At this time, no distinction existed between the military engineer and the civilian. The same engineers who designed the machines and weapons used in combat were employed by their governments to design the roads and bridges that linked their kingdoms, the devices used in constructing palaces and temples, and the water supply systems for their cities. Those who would be termed engineers in the twenty-first century were called by many different titles over the centuries, from artificer to machinator, but the products of their ingenuity were the direct ancestors of modern military engineering.

The Greek mathematician Archimedes is perhaps the most famous of these ancient engineers. Archimedes is remembered for his many early scientific discoveries, such as the principle of buoyancy, but his primary employment was in fact that of a military engineer. In addition to inventing devices such as the Archimedean screw used for raising water for irrigating crops, Archimedes devised numerous military machines. His military inventions included a grappling device and an improved version of a device known as a dolphin, a heavy weight dropped onto enemy ships and intended to smash through the deck planking and hull below. Archimedes was only one of numerous Greek and Roman military engineers, however. Others included Diades, an engineer who served Alexander the Great and wrote the first known book on the art of building siege craft, and Nonius Datus, a Roman whose responsibilities for the empire included building both roads and aqueducts. The work of engineers such as Datus allowed the Roman Empire to extend its control as far as it did: Well-built roads linked the various outposts of the empire, allowing both rapid communication and the swift transport of army troops.

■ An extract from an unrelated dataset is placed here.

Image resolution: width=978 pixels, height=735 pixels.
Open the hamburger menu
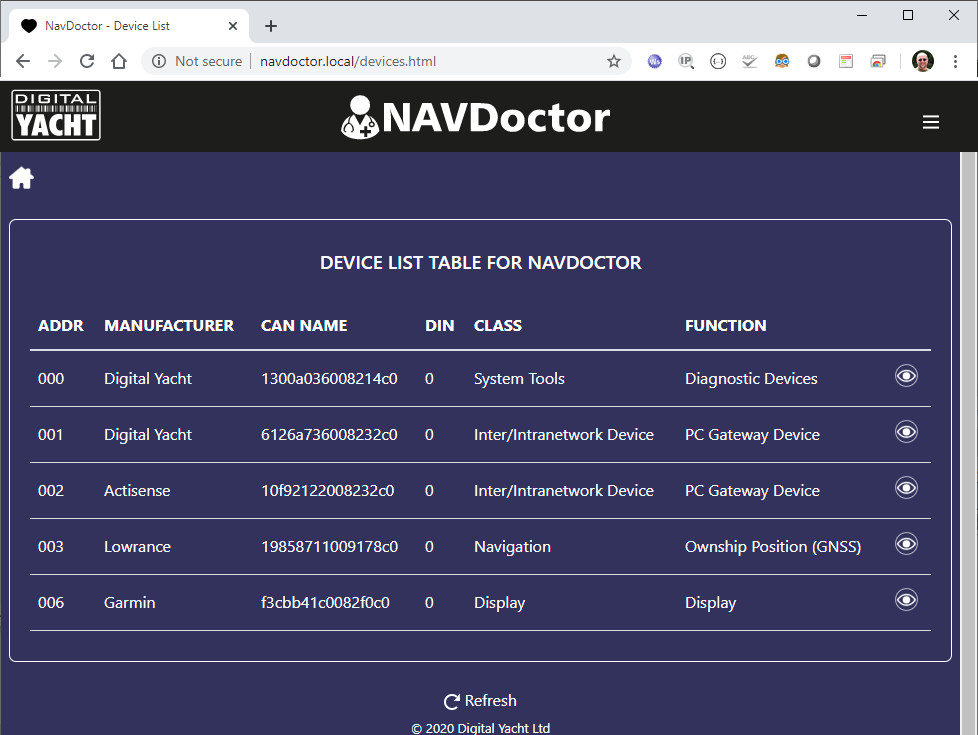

Military Engineering in Asia

Following the decline of the Roman Empire, military engineering in western Europe went through a period of several hundred years during which few notable developments occurred. The same was not true of other regions of the world. China had long been noted for its advances in metallurgy, shipbuilding, and other aspects of military engineering. The Chinese learned to cast metals, both bronze and iron, long before any other society. It was also in China that the first known use of gunpowder occurred, during the eleventh century. The Chinese first developed incendiary devices—firecrackers, small bombs, and a fire lance—that, when used in battle, frightened their enemies with smoke and noise, even if little actual damage was done. They quickly progressed to simple cannons, although European engineers seem to have moved faster in developing cannons once the principles behind gunpowder became more widely known.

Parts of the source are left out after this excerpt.